That conversation turns out to be less pleasant than the dinner at Mikrolimano. The Risk Manager wants to know of Horst why he recommends such a substantial increase in exposure when the economic analysis of Greece was not favorable at all. Horst has to control his temper. In his mind, the Risk Manager is the epitome of a bean-counter. Horst argues that, regardless of what the economic analysis said, Greece was rated A/A-1/Stable by S&P which made it investment grade. Also, Basel-II did not require any reserves to be held against sovereign bonds of Greece because sovereign bonds were considered risk-free.

The Risk Manager asks why Horst is going for approval of such a large amount. Horst explains that they first had to subscribe the full bond but that they were expecting a large sell-down to end-investors with only a reasonable final take. Who will be the takers, the Risk Manager wants to know. Horst answers that, above all, the Sarkozy-Bank and the Cameron-Bank would take large amounts. He had just recently had discussions with each of them and they were bullish on Greece.

The Risk Manager insists on the question of why a bond and not a loan. He argues that with a loan the bank would have much more direct influence on the borrower whereas with a bond the bank had virtually none. He points out to Horst that he had argued on previous deals that there would be large sell-down’s and at the end of the day they ended up with most of the deals on their books. Horst has 3 answers to that: first, the Syndications Group had messed up the distribution of the previous bonds; secondly, the bank was earning good margins on those risk-free assets so that they were very well off holding them; and, finally, the bank should be guided by what the customer’s interests are and not only by its own. And the customer wanted a bond.

Risk Management adds a critical view to the Committee Presentation but no one takes serious note of it given the investment grade rating of Greece and the new business potential. The deal gets approved and Horst is praised for his accomplishment. And the Minister of Finance accepts the proposal by the Merkel-Bank.

Once the deal is closed, Horst passes it on to the Syndications Group with specific instructions to start the down-selling with the Sarkozy-Bank and the Cameron-Bank. Much to his surprise, he receives feedback that neither of these two banks wanted to take any part of the bond. Horst is confused and places calls to Jean-Pierre and to Charlotte.

Both answer him the same way. Yes, they say, they still had plenty of Greek exposure available but their policy was to reserve that exposure for deals which they had generated themselves. Also, each of them say, they had just arranged a major bond for Greece and they didn’t want to go back to their committees with a new request so soon thereafter. That comes as a bit of a shock to Horst because, until that time, he thought that Greece had only done one deal and that he had outmaneuvered both the Sarkozy-Bank and the Merkel-Bank.

Horst then has a brainstorming meeting with the Syndications Group to plan a new strategy for down-selling. At the end of the day, they can place some portions of the bond with German Landesbanken and second-tier banks of other countries but the bulk of the bond stays on the books of the Merkel-Bank.
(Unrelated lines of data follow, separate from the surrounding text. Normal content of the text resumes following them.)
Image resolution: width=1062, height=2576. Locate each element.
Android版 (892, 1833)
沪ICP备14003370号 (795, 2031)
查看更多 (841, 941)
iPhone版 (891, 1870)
During this time, Horst once runs into a colleague from the domestic lending operations of the Merkel-Bank in the bank’s cafeteria. Horst proudly explains what a large deal he had just concluded with Greece. His colleague from the domestic lending operations inquires what the purpose of that financing was. Specifically, what Greece was going to use the money for. Horst doesn’t even reward that petty question with an answer. Such petty questions could obviously only come out of the narrow minds of domestic lenders.

By the time 2008 comes around, the Merkel-Bank, the Sarkozy-Bank and the Cameron-Bank (and many other banks) have gone through this process several times. With the crisis of 2008, the banks’ liquidity comes under pressure and their appetite to increase bond volumes on their books declines. Also, by mid-2009, the foreign debt of Greece surpasses the 400 BN EUR mark and it begins to look substantial. An election campaign is under way in Greece and the banks want to await the outcome of the election.

Shortly after coming to office, the new Greek government shocks the world with revised budget deficit figures. Hectic breaks out among board members of the Merkel-Bank. They urgently request presentations of the bank’s total exposure to Greece. Horst as well as his Risk Management Department are busy compiling all the information.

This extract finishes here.